Researchers were able to trace the 11-day 13.5k voyage from Alaska to Tasmania thanks to a GPS tag.
A new record for the longest single flight by a bird has been set; a wader flew nonstop from Alaska to Tasmania. The GPS tag and solar energy device on the bar-tailed godwit allowed researchers to track its movements.
According to Birdlife Tasmania, the five-month-old bird left southwest Alaska on October 13 and flew out across the Pacific, past the Aleutian Islands, and on to Japan. It veered south, crossing the world’s largest ocean. After circumnavigating Australia’s coast, the daring explorer proceeded to Anson’s Bay on Tasmania’s north-eastern tip. It took 11 days and nights to complete the journey. According to the Max Planck Institute, the godwit flew 13,560 kilometers.
Another bar-tailed godwit held the previous record for a nonstop flight. It flew from Alaska to New Zealand two years ago and then broke its own record the following year by flying even further. The fact that another such flight has occurred recently, and by a different bird, suggests that such feats are not uncommon in the Pacific Rim for bar-tailed godwits.
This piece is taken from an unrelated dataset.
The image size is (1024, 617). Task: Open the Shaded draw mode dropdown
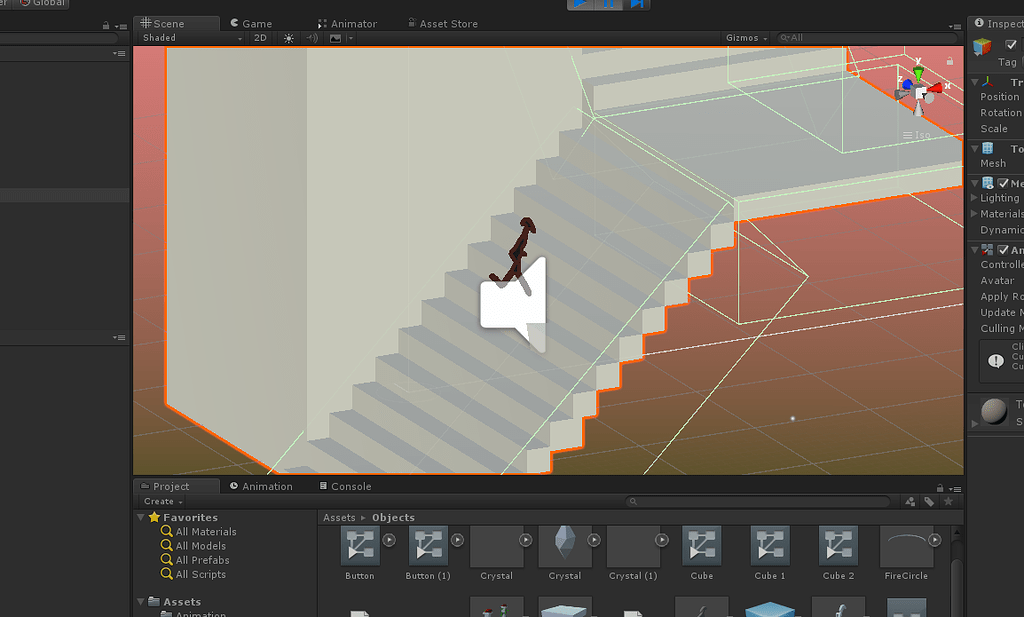click(x=190, y=38)
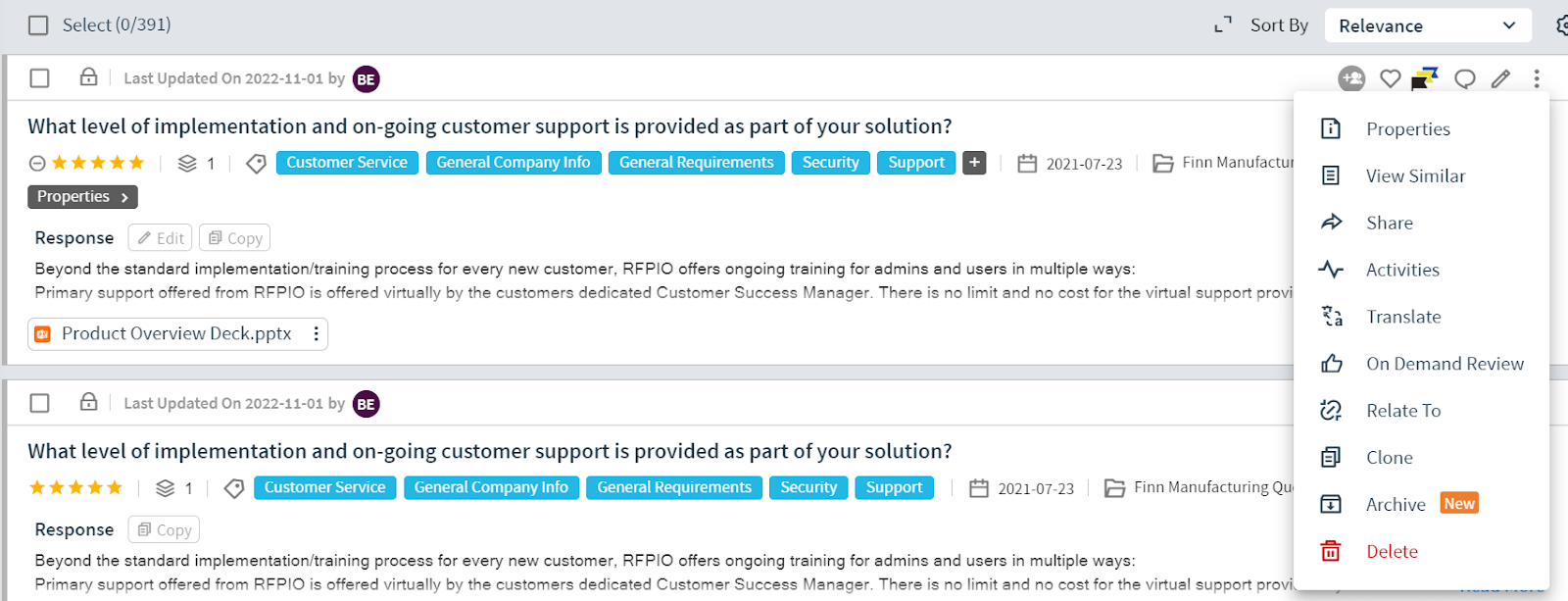
Task: Click the Copy button in first response
Action: coord(235,238)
We don’t know the new record-holder’s gender, but how did this avian Charles Lindberg or Amelia Earhart carry enough fuel for such a long flight? It appears that godwits accomplish this by metabolizing all of the muscles that are not used when flying. As a result, the bird loses weight as it travels. The voyager may have lost half of its body weight by the end of its ordeal.
Godwits, while numerous in Irish estuaries in winter, are less widely recognized in the United States, at least in comparison to their larger distant relative, the curlew. This appears strange because the thin medium-sized wader with a very long slightly upturned bill is quite attractive. The black-tailed godwit is the more glamorous of the two godwit species that winter in Ireland. It’s taller and more colorfully marked than its far more daring cousin, the bar-tailed.
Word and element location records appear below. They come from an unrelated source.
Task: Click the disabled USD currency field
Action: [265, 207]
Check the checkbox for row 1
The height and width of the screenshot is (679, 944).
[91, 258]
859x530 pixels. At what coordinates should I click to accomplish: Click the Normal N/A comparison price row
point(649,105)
Perhaps the ‘half- curlew’s’ anonymity stems from its unusual moniker. ‘God wit’ means ‘excellent creature,’ as in the ‘daintiest meal in England.’ A group of black-tailed godwits is referred to as a ‘godliness,’ whereas a group of bar-tails is referred to as a ‘ungodliness.’ Curlews call their names, while godwits, who are usually mute outside of the breeding season, do not.
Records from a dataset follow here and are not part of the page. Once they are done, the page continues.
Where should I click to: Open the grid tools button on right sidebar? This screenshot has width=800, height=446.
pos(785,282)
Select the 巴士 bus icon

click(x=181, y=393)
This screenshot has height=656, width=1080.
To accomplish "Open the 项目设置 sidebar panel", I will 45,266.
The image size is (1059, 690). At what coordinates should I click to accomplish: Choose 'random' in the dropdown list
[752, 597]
Our bartenders, like their American counterparts, make excellent travelers. They do not breed in Ireland, but those from Scandinavia, Finland, and Siberia east to the Taymyr Peninsula migrate down the European coast, stopping at traditional locations like Dundalk Bay to rest and refuel before continuing south. Some make it to the Cape of Good Hope.
One ringed at Lough Beg in 1988 was in Guinea-Bissau in March 1993, according to Pat Smiddy’s Birds of County Cork. Most of these visitors leave our shores, but some stay throughout the winter.
Godwit mysteries abound. The Migration Atlas reports that approximately 70% of the bar-tails caught by ringers in the Moray Firth are males. Females also spend the winter further south in Africa than males.